Washington State University’s Apple Breeding Program released a new exclusive cultivar in 2017 to the Washington (WA) State apple industry. This apple is known as ‘WA 38’, commercially traded as ‘Cosmic Crisp®.’ In the past couple years, the industry has planted millions of these trees with hopes of mitigating some of the problems associated with the production of Minnesota’s ‘Honeycrisp.’ WA 38 is an apple bred specifically for the WA climate (Evans et al., 2012), and so disorders like sunburn and bitter pit, which plague ‘Honeycrisp’ production, are considered not much of a concern with WA 38. However, one of ‘Honeycrisp’s greatest dilemmas is its natural tendency for biennial or alternate bearing, producing a lot of fruit one year, with little to none in the subsequent year if not properly thinned. An experimental trial in Wenatchee (WA) evaluating the effect of crop load on vegetative parameters, fruit quality, return bloom, and biennial bearing in ‘WA 38’ was conducted from 2017 – 2018 to investigate about the optimal crop load.

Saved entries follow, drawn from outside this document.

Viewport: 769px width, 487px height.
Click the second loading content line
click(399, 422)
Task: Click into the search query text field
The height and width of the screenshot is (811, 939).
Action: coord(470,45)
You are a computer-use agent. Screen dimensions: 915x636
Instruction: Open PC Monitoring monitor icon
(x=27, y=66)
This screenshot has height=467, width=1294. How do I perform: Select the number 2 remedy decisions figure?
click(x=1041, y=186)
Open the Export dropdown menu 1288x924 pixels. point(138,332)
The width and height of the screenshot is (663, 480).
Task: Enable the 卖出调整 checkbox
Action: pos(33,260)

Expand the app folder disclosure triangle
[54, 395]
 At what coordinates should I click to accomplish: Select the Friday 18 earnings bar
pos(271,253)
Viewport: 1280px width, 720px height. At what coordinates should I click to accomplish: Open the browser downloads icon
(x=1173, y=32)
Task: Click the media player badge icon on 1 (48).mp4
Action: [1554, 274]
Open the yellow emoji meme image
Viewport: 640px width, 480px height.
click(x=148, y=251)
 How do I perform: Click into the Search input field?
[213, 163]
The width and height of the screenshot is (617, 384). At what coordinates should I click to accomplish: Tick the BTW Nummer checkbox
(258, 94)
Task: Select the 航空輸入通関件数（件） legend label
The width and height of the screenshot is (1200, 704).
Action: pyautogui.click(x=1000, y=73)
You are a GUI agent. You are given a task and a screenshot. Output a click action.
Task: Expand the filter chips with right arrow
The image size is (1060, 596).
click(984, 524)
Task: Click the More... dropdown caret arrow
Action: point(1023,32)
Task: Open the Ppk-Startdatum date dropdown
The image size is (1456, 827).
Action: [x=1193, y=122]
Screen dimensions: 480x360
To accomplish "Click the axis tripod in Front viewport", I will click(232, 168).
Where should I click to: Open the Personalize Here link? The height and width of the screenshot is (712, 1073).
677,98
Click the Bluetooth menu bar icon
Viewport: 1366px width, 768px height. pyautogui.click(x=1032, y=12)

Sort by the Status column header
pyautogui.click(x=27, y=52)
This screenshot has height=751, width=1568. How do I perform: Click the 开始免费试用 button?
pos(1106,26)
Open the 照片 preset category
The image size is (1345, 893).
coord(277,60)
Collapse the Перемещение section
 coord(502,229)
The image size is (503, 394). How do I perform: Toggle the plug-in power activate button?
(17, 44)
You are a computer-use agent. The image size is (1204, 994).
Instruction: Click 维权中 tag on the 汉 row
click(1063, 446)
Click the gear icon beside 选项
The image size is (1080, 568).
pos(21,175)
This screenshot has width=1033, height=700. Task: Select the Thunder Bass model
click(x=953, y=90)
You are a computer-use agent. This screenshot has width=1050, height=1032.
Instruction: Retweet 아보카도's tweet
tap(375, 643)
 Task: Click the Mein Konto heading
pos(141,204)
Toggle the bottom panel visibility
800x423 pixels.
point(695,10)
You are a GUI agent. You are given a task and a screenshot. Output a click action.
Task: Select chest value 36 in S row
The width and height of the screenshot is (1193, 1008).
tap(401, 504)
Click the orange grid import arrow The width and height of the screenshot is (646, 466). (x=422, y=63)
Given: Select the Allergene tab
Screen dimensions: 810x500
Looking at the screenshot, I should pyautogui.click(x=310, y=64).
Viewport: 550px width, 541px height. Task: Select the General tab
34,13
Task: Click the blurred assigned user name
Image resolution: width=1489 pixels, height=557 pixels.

In 2017, in a five year old orchard, four different levels of crop load were induced on 24 ‘WA 38’ trial trees: 2, 4, 6, and 8 fruits/cm2 of trunk cross-sectional area (TCSA). Fruit quality, fruit mineral analysis, leaf area and leaf mineral analysis were assessed in 2017, and the trees were left untouched (no crop load regulation) in 2018 to assess for natural return bloom and yield. The trees were trained to a Spindle system, grafted on M9-Nic29, and pruned via a “click” technique that simplifies branches, minimizes “blind wood,” and bends branches to a 45-degree crotch angle (Musacchi and Greene, 2017).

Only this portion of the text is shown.